The esthetic result is excellent and so is the patient's quality of life and satisfaction. There is no need for painful dressings and healing occurs within 3–4 weeks, as reported in our series.
Our results confirmed that PEPSiT was associated with a significantly shorter, painless, and better outcome compared to the classic open excision technique (Table 1).

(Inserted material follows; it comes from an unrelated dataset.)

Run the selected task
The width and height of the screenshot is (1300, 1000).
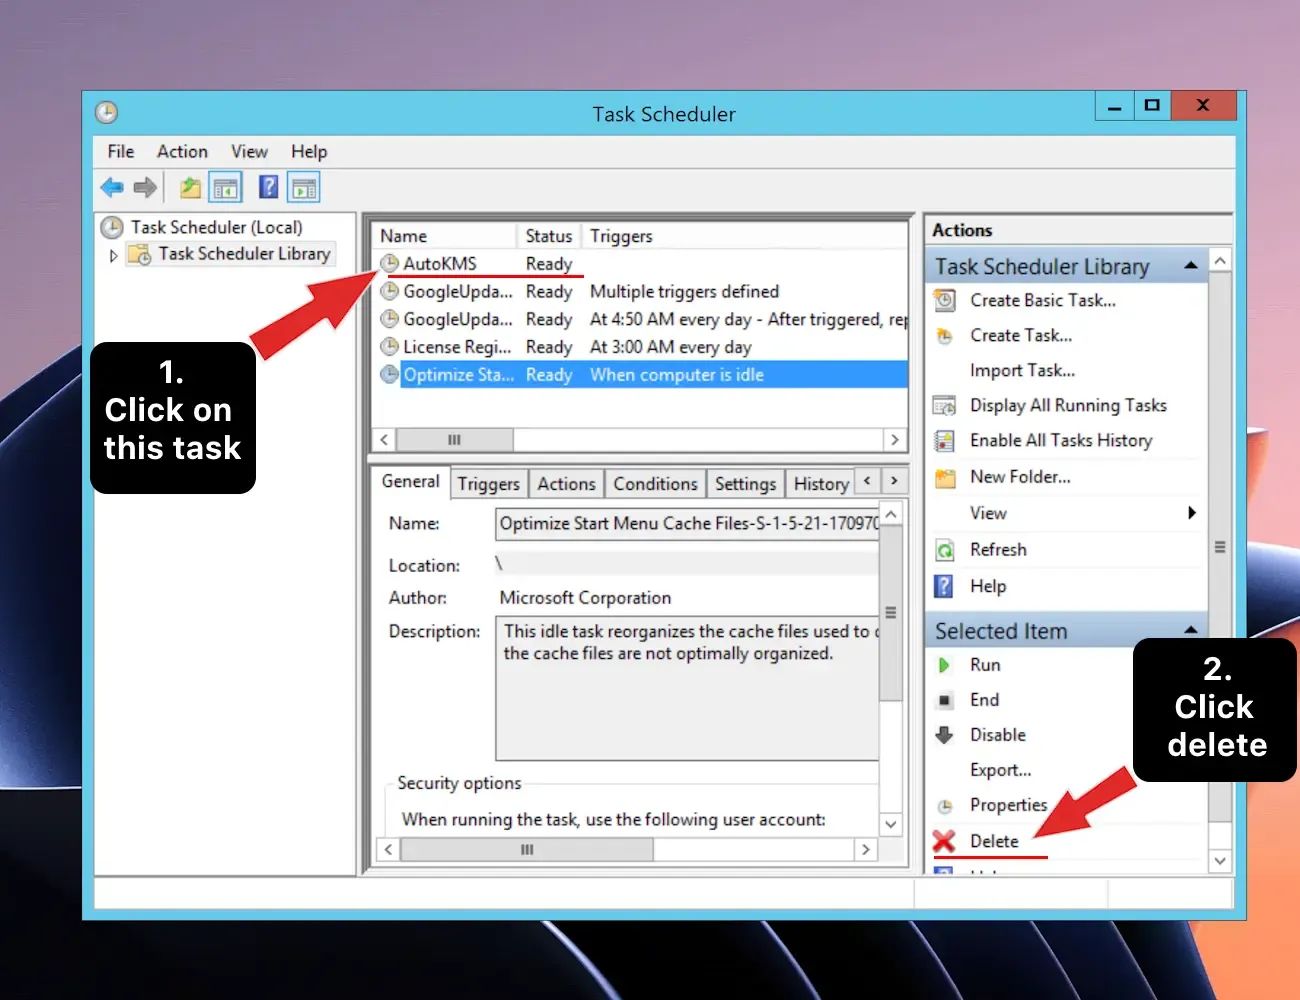pos(985,664)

In addition, the spinal saddle anesthesia with the savings of general anesthesia and its related risks, the low dose of local anesthetic, and the concomitant light sedation provided all components in balance, performing anesthesia with minimum cardiorespiratory disturbances, early ambulation, and high level of satisfaction of patient, of surgical team, and of patient's caregivers. In addition, the anesthesiologic technique used allowed a good postoperative pain control without the need of pharmacological overtreatment.15,16
On the basis of our preliminary experience, we believe that PEPSiT is a promising technique for surgical treatment of pilonidal sinus in children. Until a few months ago, many patients refused surgery for important postoperative pain, prolonged hospital stay, and long time for healing. In the last months, we have seen an increase of patients who choose to undergo this procedure. In fact, it is technically easy and quick to perform, with a short and painless hospital stay, and allows the operated patients an early return to full daily activities without restrictions as for the classic treatment technique.
However, we believe that a larger series and a longer follow-up are needed to confirm these preliminary results and set up the best length of follow-up for this procedure.
Footnotes
Disclosure Statement
No competing financial interests exist.